Copy the rows word for word, from the line containing "Where should I" up to and including the line containing "Pick the STATISK lighting effect".
-- START OF Material to process --
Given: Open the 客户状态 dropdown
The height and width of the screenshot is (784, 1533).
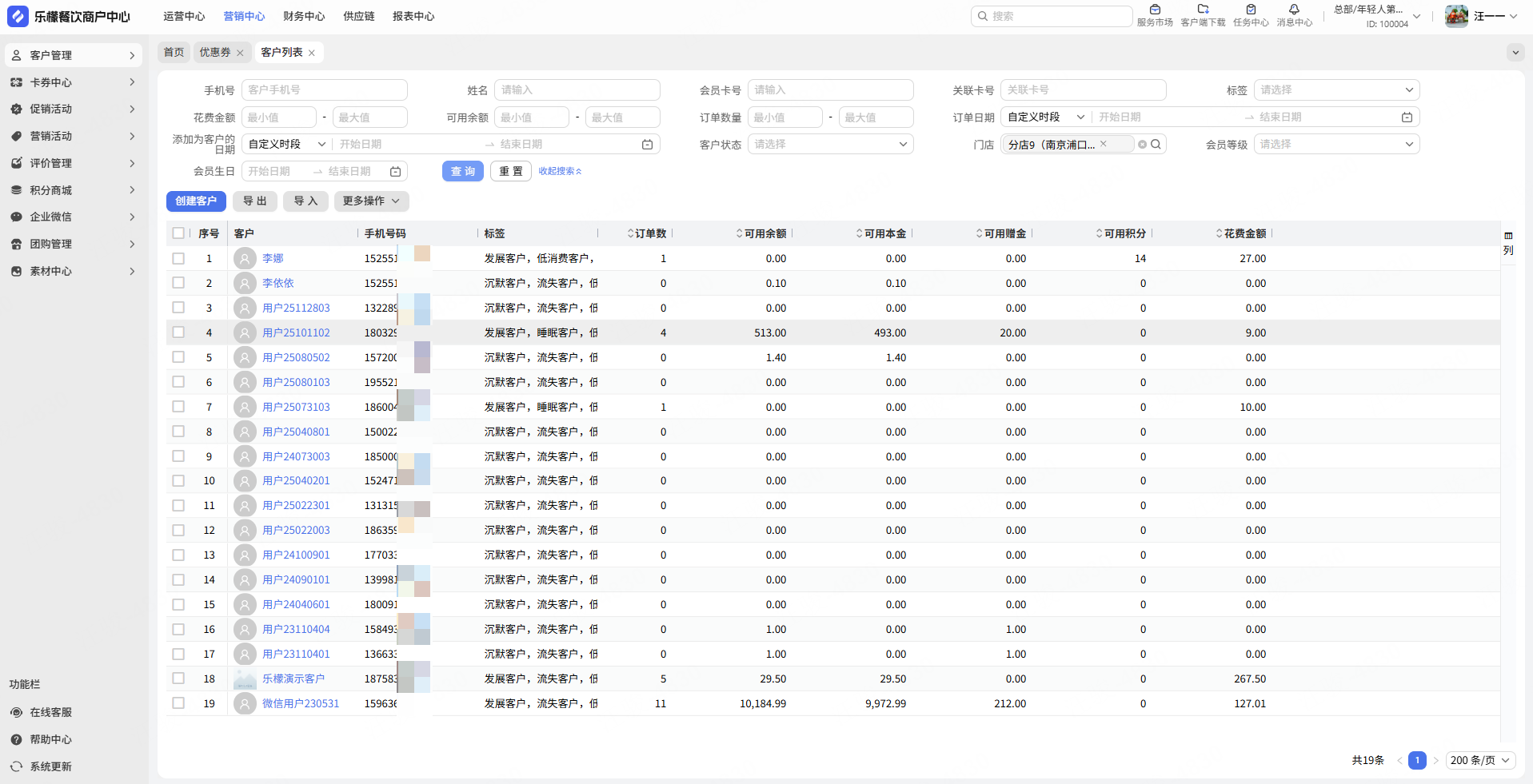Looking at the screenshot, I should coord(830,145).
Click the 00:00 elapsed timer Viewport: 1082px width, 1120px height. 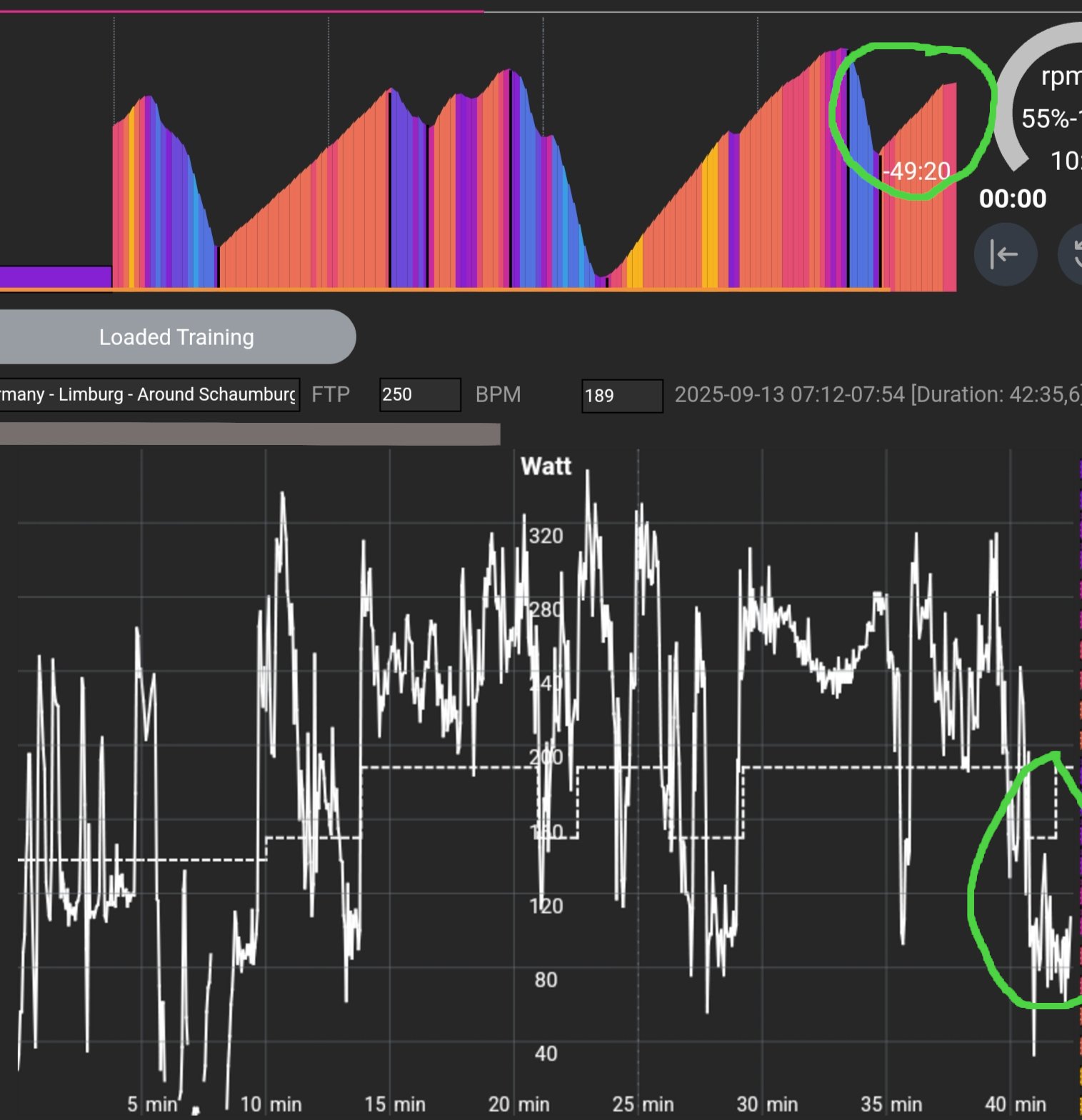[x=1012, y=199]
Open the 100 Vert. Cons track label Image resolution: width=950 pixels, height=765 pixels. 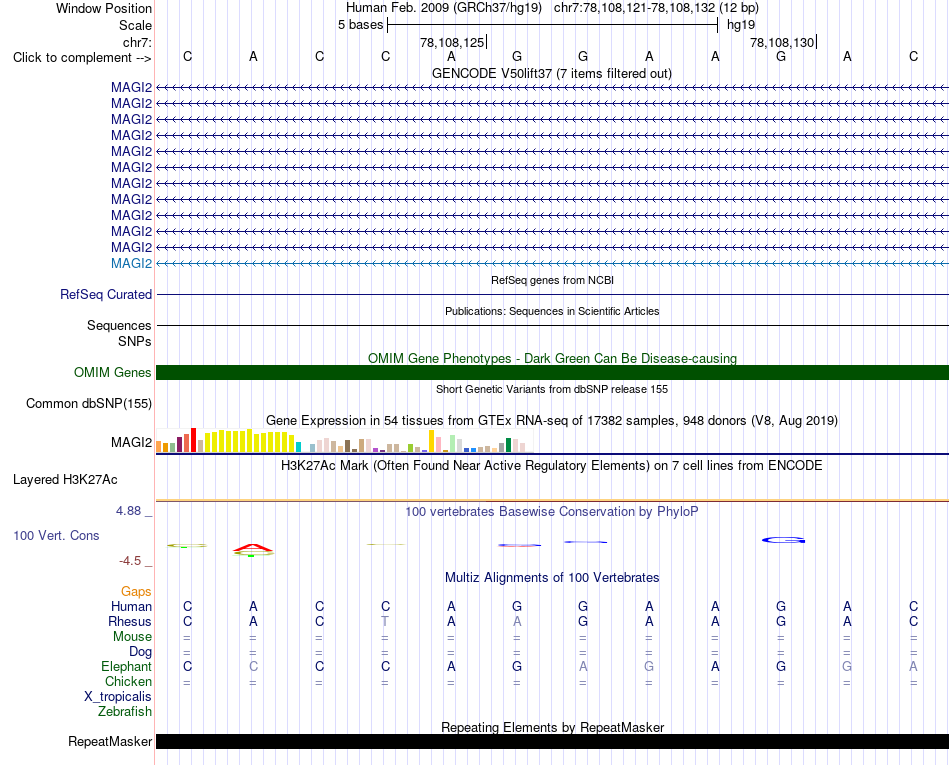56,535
-- END OF Material to process --
-- START OF Material to process --
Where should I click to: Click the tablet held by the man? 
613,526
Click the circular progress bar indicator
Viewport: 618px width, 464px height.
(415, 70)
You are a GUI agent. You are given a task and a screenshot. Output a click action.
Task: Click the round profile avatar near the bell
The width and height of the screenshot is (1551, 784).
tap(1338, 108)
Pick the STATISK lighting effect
-- END OF Material to process --
-- START OF Material to process --
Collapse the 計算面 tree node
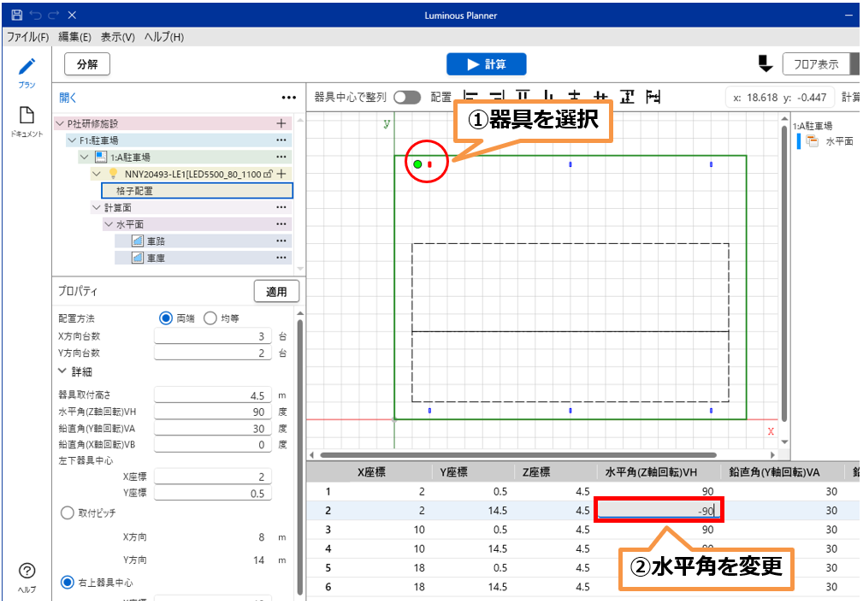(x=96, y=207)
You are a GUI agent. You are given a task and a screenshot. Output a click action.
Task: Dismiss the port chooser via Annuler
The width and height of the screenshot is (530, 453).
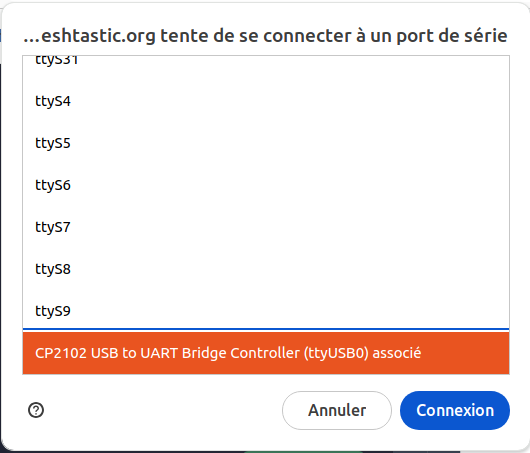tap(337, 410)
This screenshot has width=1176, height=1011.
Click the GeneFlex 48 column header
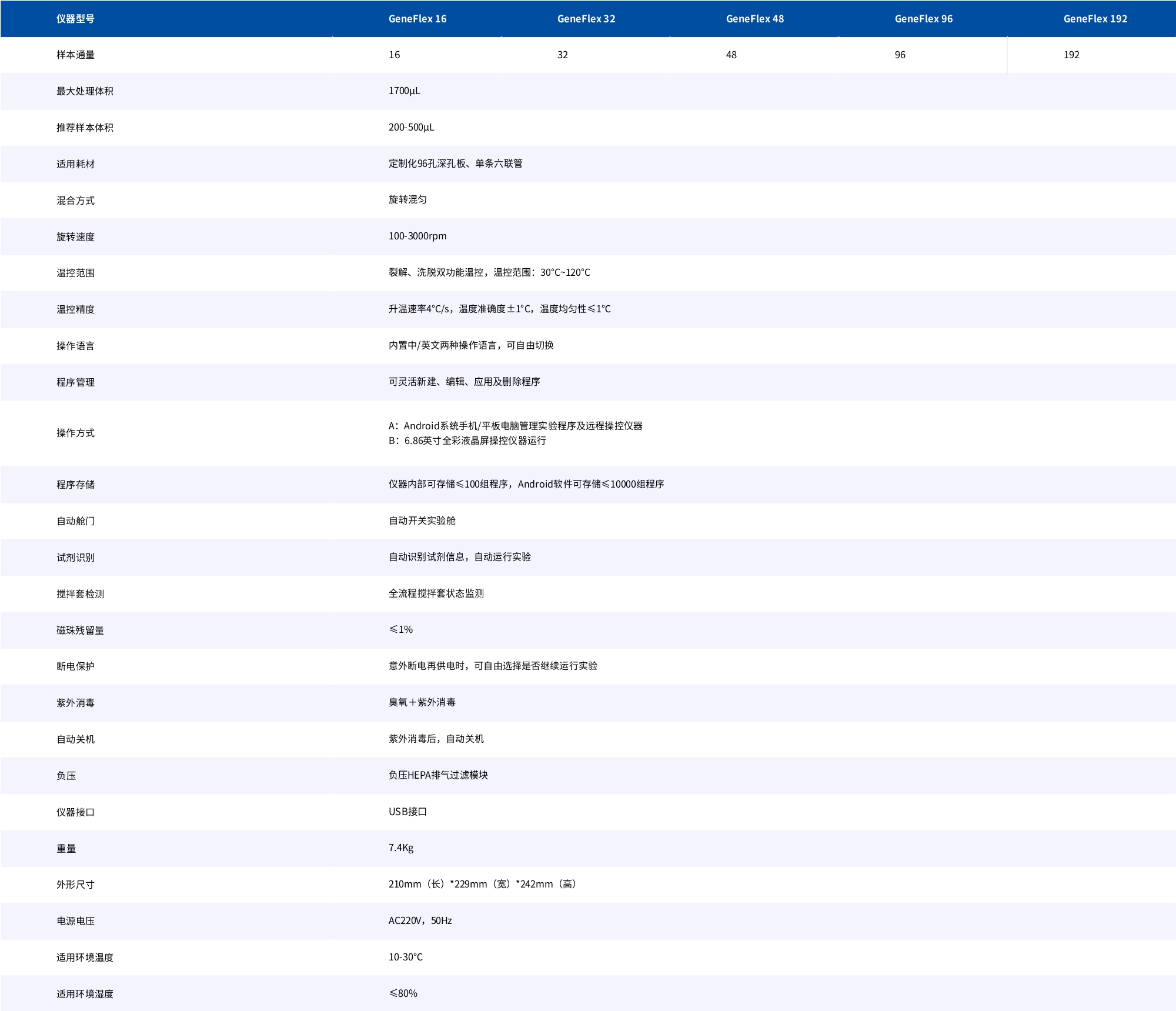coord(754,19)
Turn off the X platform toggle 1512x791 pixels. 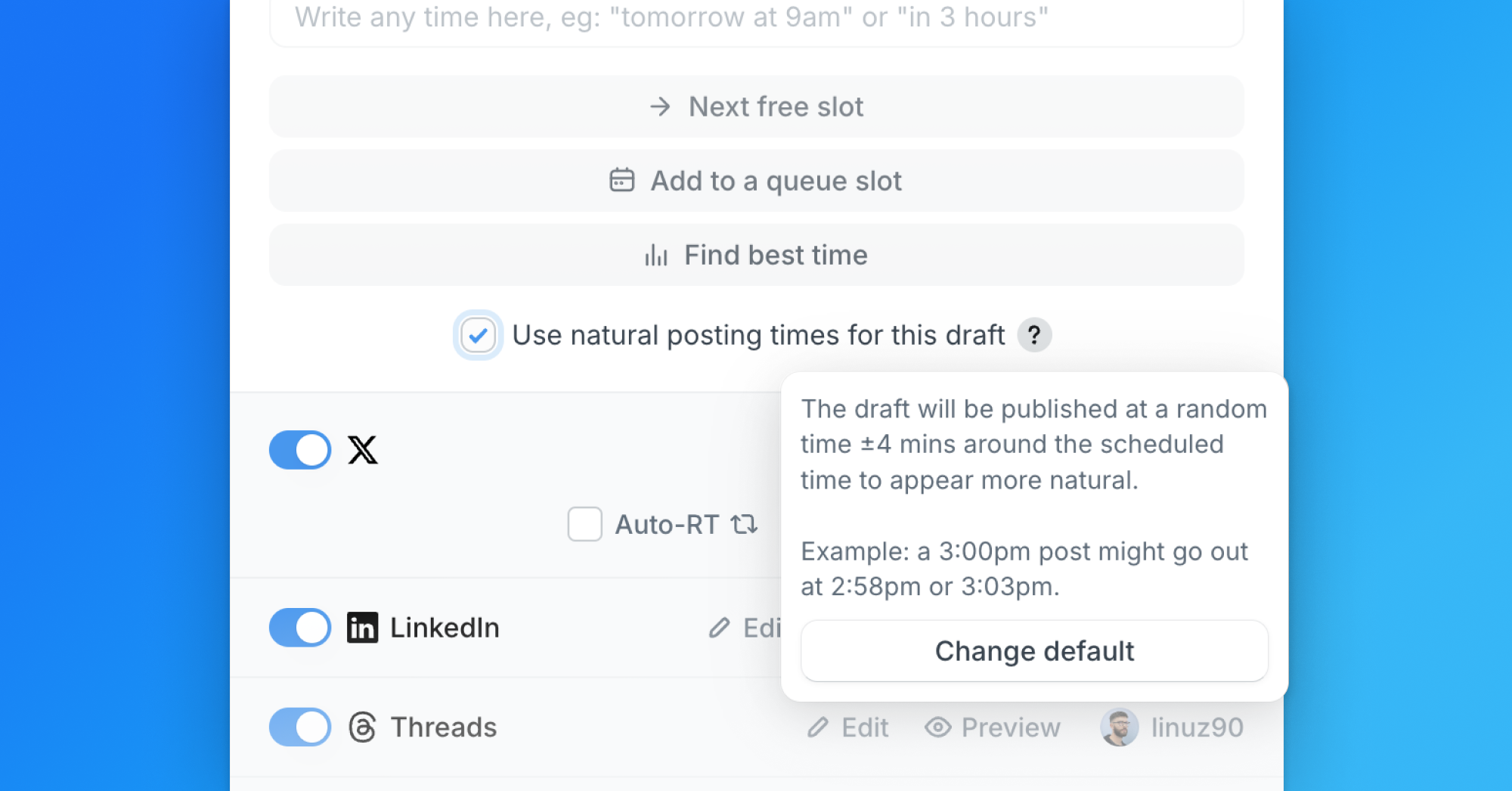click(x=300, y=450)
-- END OF Material to process --
■ In response:
Where should I click to: Click the tablet held by the man? 
613,526
Click the circular progress bar indicator
Viewport: 618px width, 464px height.
(415, 70)
You are a GUI agent. You are given a task and a screenshot. Output a click action.
Task: Click the round profile avatar near the bell
The width and height of the screenshot is (1551, 784).
tap(1338, 108)
Pick the STATISK lighting effect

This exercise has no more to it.